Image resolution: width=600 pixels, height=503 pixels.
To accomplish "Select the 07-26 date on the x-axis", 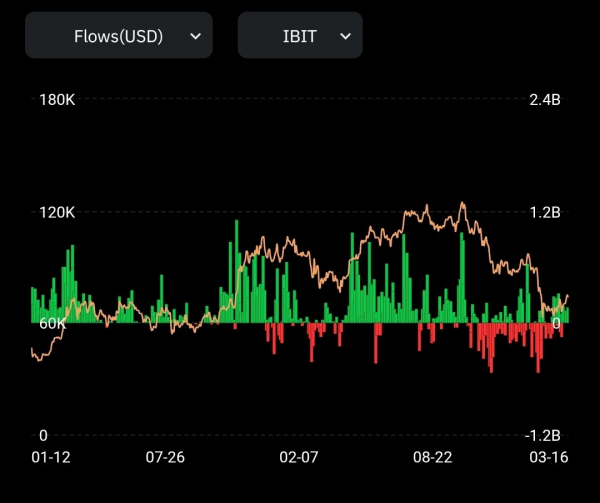I will click(165, 458).
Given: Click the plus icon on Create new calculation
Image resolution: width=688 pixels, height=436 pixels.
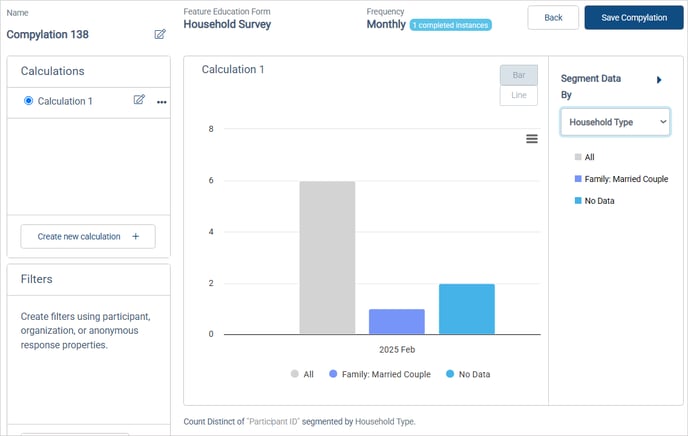Looking at the screenshot, I should (x=136, y=236).
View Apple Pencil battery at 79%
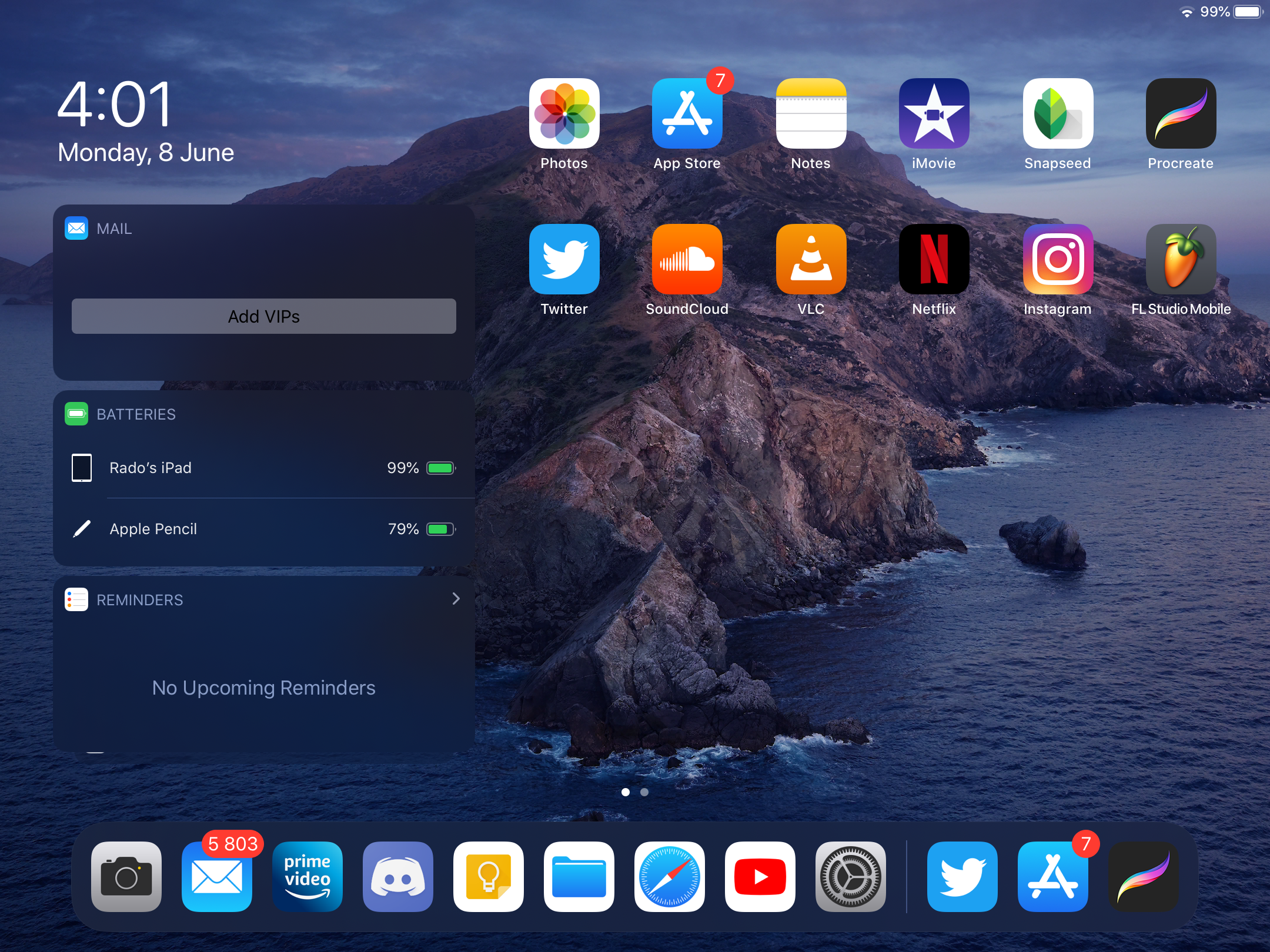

* * * * * * * * *

■ Work order
What is needed is a word-for-word repeat of every line from the line with "Image resolution: width=688" to the end of the entries above; leave out the pictures.

■ Exercise result
Image resolution: width=688 pixels, height=436 pixels.
Looking at the screenshot, I should (x=136, y=236).
View Apple Pencil battery at 79%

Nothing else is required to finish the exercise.